Keith had to make a rapid decision. At Morar he had an officer and thirty men stationed. That, surely, was enough. He could, if he wished, send back to Arisaig and bring up some more from there; yet should Arisaig and not Morar prove after all the destined spot, and he had denuded Arisaig of watchers, he would be undone. Loch nan Uamh, the original landing-place, was also provided with a quota, but the distance did not admit of bringing any soldiers thence to-night.

He returned to his orderly and mounted his horse. “I shall ride on to Morar. Go back to Arisaig and tell the Captain so; desire him to keep a close watch on the shore, for the Frenchman is lying off the coast again and nearer in than last night.”

The man saluted and rode off along the rough sandy road, and Keith was left alone with the ship, the moonlight and his own excited thoughts. Not that he stayed to contemplate any of these; he pushed on at a smart trot for Morar, turning over the question of a boat, without which no fugitive could, naturally, reach the ship. He had temporarily confiscated every boat on this stretch of coast except such as were genuinely needed for fishing, to which he had granted a permit. Even of the owners of these he was not sure, for they were all MacDonald of Clanranald’s dependents. It would no doubt have been better to have burnt every one of their craft. Yet even then a vessel could easily despatch one of her own, at the risk of being fired on.

Keith took a last look at the burnished and gently moving expanse of which he must now lose sight, for here the track turned sharply to the right to run round the deep little inlet of Morar. But there was no visible speck upon the sea which might be a boat.

And before long he was approaching the shoreward end of the inlet on the rough sandy track of a road, bordered by dense undergrowth, which ran round, a little higher than the level shore, under trees of no great stature. The tide was coming in fast over the dazzling white sands of Morar, snow under the moon, and drowning the little river which tumbled from the wild, deep freshwater loch behind, where Lord Lovat had sought his last refuge. It was so intensely quiet, and the tide was slipping in so noiselessly, that the roar of the double falls was carried very clearly over the water. Reining up, Major Windham listened for some sign of the patrol which should be going its rounds from the quarters on the other side of the bay, across the river; and, to his displeasure, could detect none. This on a night when a French ship was off the coast! The men must be got out at once.

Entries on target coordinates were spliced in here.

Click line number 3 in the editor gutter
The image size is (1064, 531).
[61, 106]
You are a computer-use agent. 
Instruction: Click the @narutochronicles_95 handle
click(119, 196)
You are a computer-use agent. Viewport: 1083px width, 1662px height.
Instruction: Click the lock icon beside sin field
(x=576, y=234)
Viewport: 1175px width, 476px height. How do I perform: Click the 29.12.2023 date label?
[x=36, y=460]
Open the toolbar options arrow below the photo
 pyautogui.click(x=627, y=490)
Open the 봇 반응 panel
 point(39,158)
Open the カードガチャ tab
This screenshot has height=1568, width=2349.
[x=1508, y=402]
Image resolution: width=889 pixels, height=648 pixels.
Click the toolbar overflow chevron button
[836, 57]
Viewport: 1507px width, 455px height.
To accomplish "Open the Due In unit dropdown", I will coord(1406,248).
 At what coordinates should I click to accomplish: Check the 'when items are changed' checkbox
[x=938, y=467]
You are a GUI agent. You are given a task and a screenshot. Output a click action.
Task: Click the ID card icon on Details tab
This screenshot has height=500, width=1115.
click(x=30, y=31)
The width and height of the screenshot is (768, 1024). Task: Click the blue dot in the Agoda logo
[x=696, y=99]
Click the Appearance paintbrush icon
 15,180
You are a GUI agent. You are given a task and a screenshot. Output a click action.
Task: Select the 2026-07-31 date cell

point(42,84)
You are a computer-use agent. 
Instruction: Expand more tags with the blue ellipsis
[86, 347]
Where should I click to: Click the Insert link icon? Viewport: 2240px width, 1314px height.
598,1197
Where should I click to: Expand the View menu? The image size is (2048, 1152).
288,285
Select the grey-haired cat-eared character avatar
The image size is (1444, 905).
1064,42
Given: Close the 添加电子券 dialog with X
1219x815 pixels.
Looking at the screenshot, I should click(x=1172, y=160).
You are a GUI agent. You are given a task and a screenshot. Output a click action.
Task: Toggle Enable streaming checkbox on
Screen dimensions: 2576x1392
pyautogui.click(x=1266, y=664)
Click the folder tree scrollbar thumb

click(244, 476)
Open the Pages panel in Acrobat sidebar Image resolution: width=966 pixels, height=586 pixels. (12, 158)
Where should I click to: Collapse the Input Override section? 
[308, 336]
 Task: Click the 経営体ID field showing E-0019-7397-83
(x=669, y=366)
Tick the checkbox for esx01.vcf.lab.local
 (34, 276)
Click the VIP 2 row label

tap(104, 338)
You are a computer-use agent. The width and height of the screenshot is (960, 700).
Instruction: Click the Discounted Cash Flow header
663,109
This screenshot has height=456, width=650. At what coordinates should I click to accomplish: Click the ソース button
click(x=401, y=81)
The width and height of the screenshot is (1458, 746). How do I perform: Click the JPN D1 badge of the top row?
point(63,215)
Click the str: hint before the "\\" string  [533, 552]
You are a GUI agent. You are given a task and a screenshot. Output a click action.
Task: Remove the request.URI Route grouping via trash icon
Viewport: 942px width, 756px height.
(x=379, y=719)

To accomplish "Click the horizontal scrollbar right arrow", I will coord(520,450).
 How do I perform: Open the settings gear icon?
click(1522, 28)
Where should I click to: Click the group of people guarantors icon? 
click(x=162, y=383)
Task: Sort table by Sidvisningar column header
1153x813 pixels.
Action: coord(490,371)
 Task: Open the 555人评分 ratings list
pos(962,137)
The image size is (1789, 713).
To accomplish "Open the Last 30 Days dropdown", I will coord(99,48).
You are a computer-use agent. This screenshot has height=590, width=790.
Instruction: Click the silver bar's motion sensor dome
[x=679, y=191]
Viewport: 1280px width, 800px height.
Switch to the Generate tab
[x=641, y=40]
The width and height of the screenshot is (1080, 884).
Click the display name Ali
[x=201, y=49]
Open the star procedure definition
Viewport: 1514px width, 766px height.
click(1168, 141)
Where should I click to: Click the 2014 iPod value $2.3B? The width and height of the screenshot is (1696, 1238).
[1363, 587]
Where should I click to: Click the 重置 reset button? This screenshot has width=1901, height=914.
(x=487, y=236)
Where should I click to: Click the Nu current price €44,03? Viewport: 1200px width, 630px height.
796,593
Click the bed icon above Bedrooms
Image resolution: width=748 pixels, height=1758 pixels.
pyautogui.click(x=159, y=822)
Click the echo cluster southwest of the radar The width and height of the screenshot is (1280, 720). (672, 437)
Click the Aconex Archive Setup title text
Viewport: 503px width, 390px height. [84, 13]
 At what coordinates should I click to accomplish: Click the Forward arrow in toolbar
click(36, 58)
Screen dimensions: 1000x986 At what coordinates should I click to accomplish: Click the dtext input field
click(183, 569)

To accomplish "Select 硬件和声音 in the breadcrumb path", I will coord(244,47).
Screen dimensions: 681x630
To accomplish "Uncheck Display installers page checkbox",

He touched his horse with the spur and then pulled up again. What was that dark shape down there on the sand? A small boat, and so near the incoming tide that in another quarter of an hour or so it would be afloat. No fisherman could have been so careless as to leave it there, unless it were secured in some way. Brimful of suspicion as Keith was to-night, he had jumped off his horse in an instant, and thrown the bridle over a convenient branch. He knew better than to take the animal plunging into the soft, dry sand of the slope; he was almost up to his ankles himself before he was down.

Yes, he was right; the boat was there for no purpose authorised by him. It had only recently been brought there, for it was not made fast to anything. There were oars in it, but no nets or fishing-lines. It needed no more evidence to convince him that the little craft had been placed there in readiness to take off some person or persons to-night to the strange vessel.

The most lively anger seized Major Windham. What was that damned patrol about not to have discovered this? He must certainly gallop round to their quarters without a moment’s delay and turn out the lazy brutes. His pulses leaping, he plunged up the yielding sand to the tree-shadowed road, turned to throw himself into the saddle—and stood staring like a man bewitched. His horse was gone . . . gone as if swallowed up!

“It is not possible!” said Keith to himself. “I have not been down there two minutes!”

But, evidently, it was possible. Black though the shadows were under the trees, he could tell that they held nothing so solid as a horse. He looked up and down the empty white track, streaked and dappled with those hard shadows; he examined the branch. It was not broken, and the beast could certainly not have twitched his bridle off it. Someone had been watching him, then, and human hands had conveyed the animal away—whither?